Write down exactly what lies from the line containing "The image size is (308, 264)." to the end of the records, inclusive, and omit the pictures.

Given information:
•••

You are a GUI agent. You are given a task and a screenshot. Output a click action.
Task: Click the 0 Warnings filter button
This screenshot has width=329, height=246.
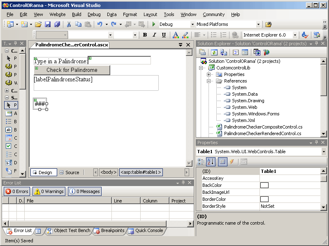click(49, 191)
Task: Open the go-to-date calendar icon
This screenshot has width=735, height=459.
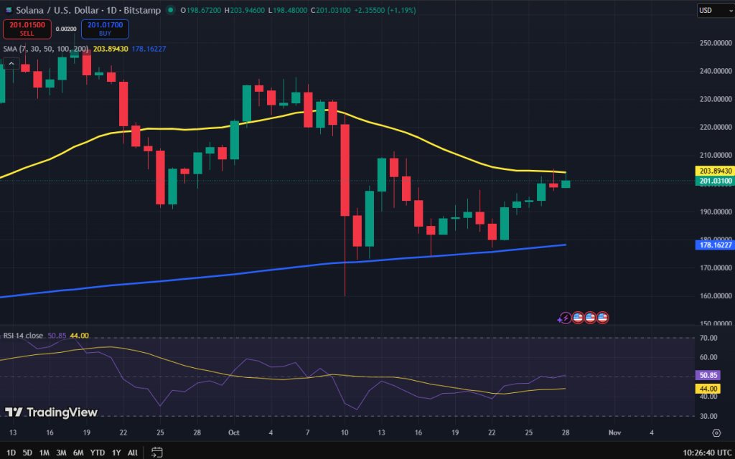Action: coord(156,452)
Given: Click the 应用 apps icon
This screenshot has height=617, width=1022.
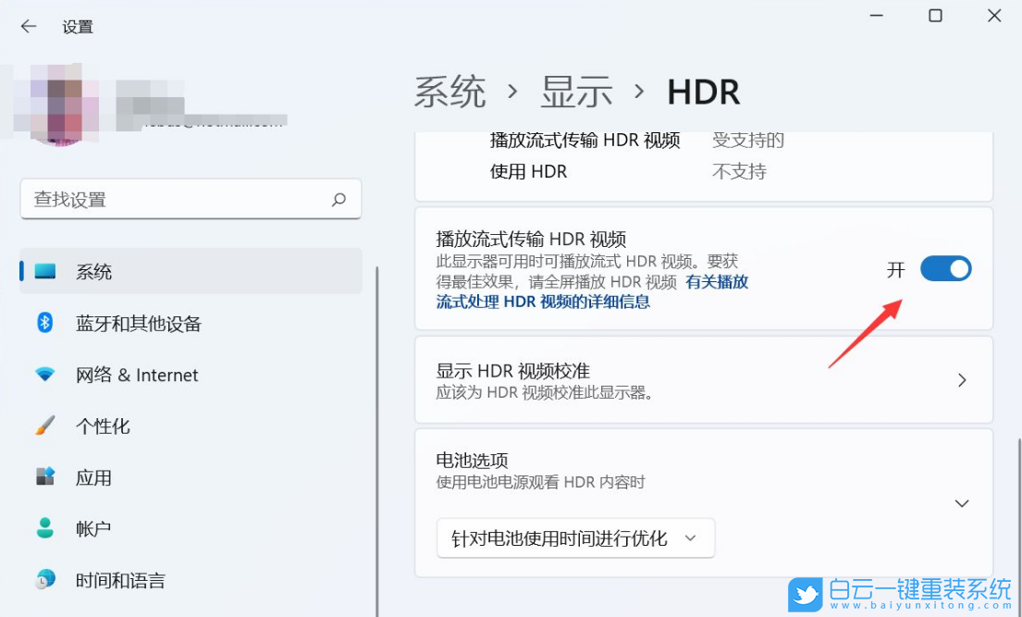Looking at the screenshot, I should click(45, 477).
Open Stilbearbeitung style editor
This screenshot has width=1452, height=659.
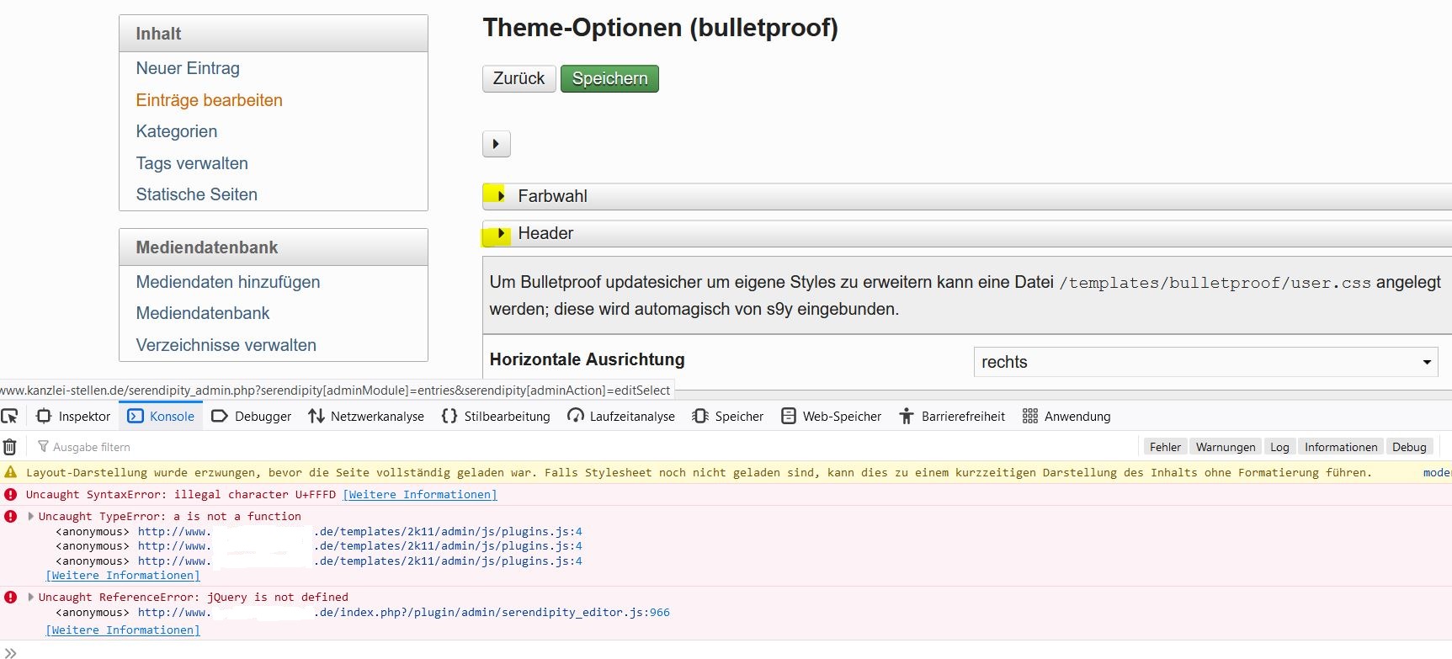point(496,416)
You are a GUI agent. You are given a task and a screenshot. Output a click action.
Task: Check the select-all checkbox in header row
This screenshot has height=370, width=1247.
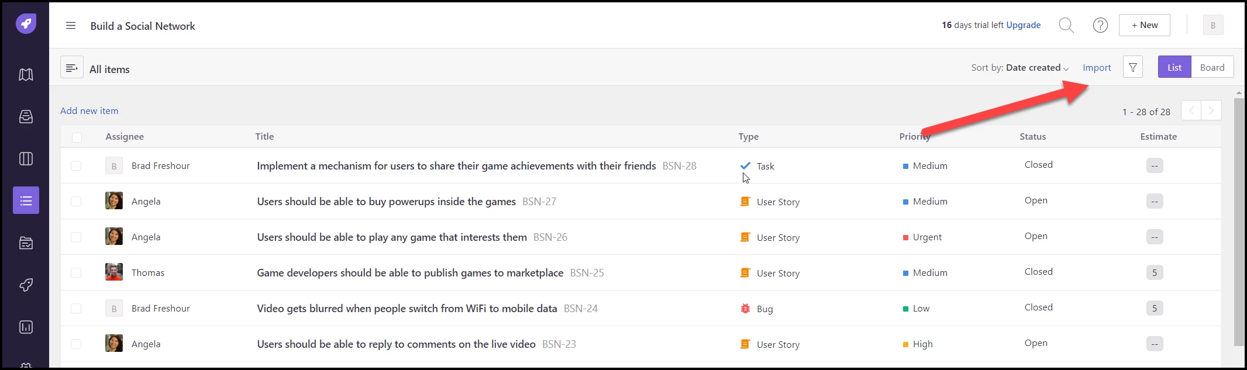pyautogui.click(x=77, y=137)
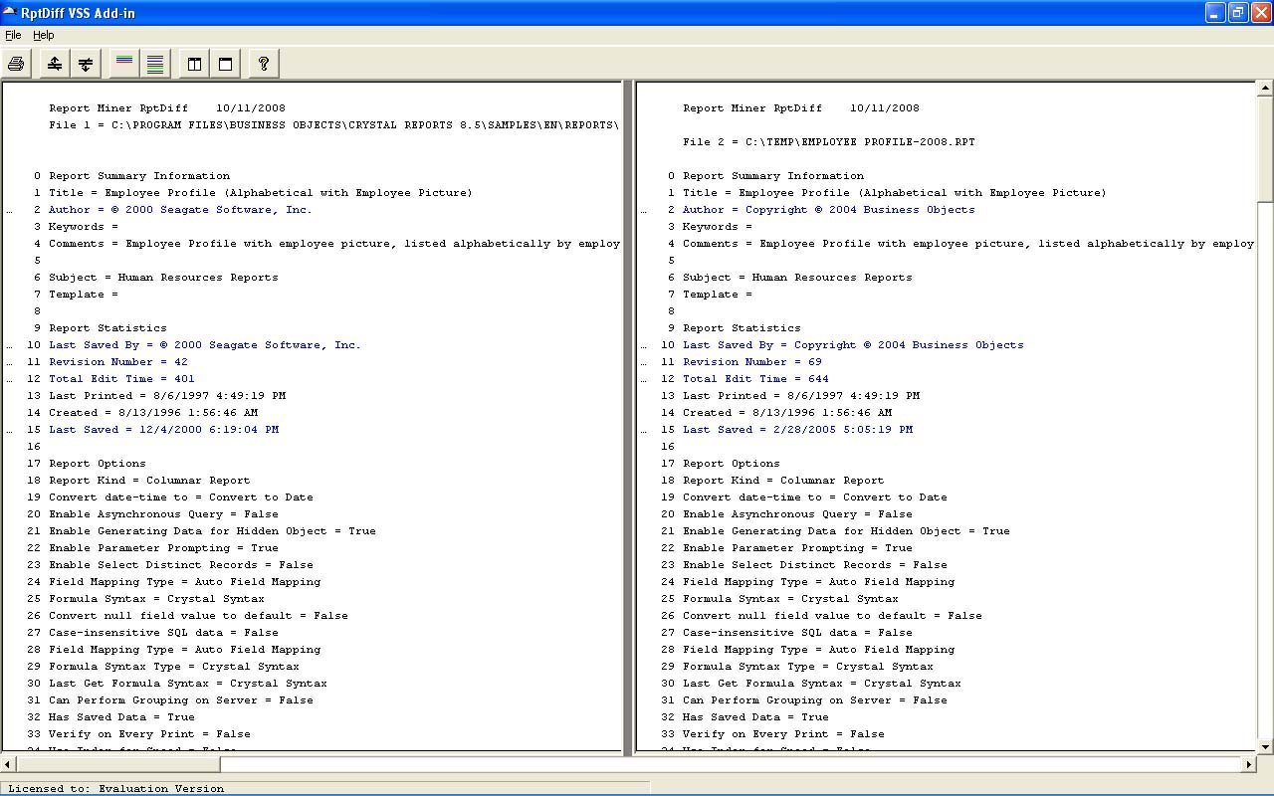Click horizontal scrollbar right arrow
Viewport: 1274px width, 796px height.
(1249, 764)
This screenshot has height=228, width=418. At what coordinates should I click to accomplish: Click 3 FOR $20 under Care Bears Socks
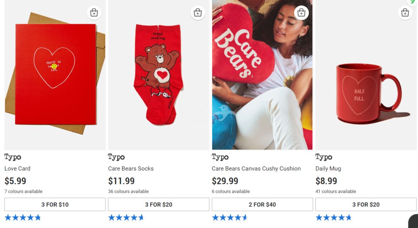[x=159, y=204]
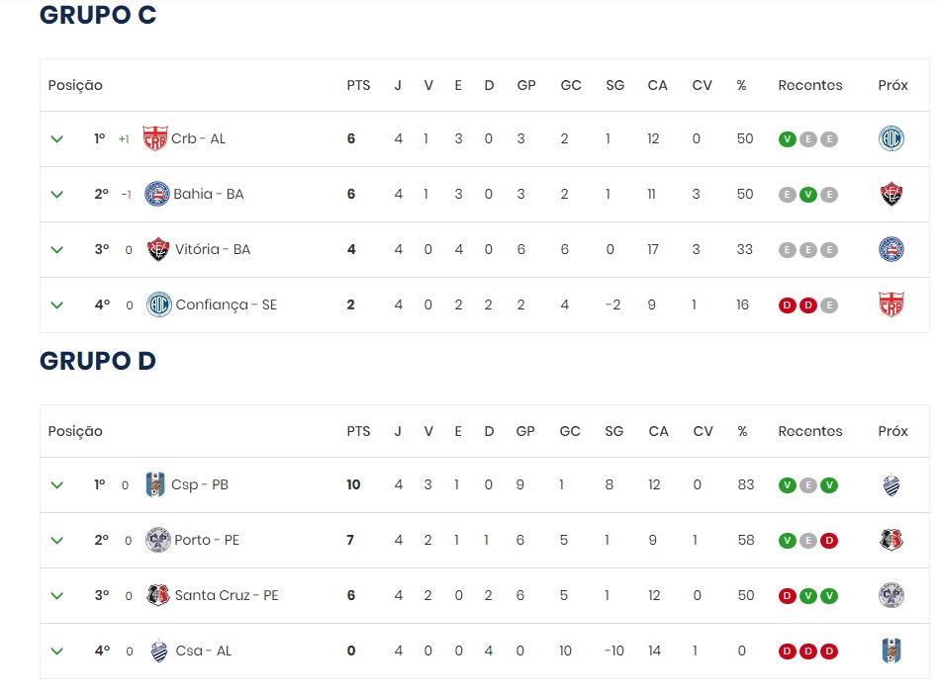Click the Vitória - BA team crest
Screen dimensions: 939x694
tap(158, 249)
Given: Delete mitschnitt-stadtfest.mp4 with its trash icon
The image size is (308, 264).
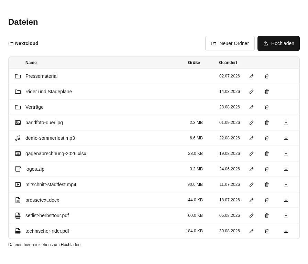Looking at the screenshot, I should pos(266,184).
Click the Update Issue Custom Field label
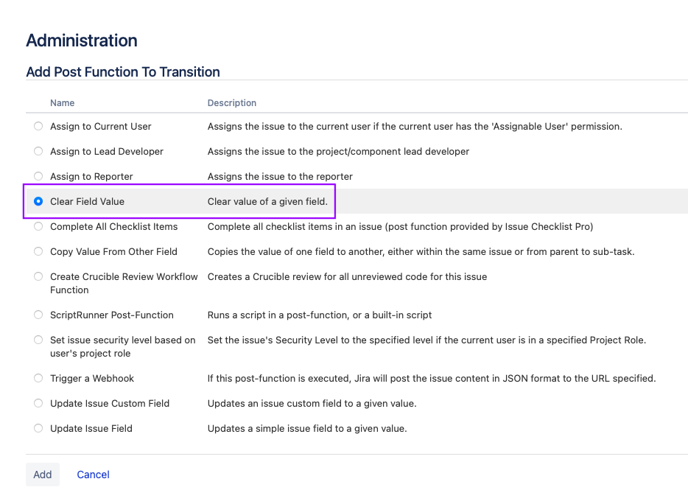 pyautogui.click(x=110, y=404)
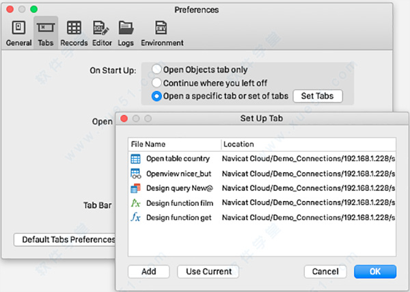Select Open Objects tab only option
Screen dimensions: 410x292
(157, 69)
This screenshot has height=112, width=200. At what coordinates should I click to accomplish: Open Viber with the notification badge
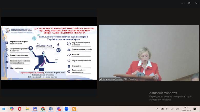[59, 109]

•••

Reply:
The image size is (308, 264).
Looking at the screenshot, I should pos(266,184).
Click the Update Issue Custom Field label
 pyautogui.click(x=110, y=404)
Select Open Objects tab only option
Screen dimensions: 410x292
(157, 69)
This screenshot has height=112, width=200. At what coordinates should I click to accomplish: Open Viber with the notification badge
[59, 109]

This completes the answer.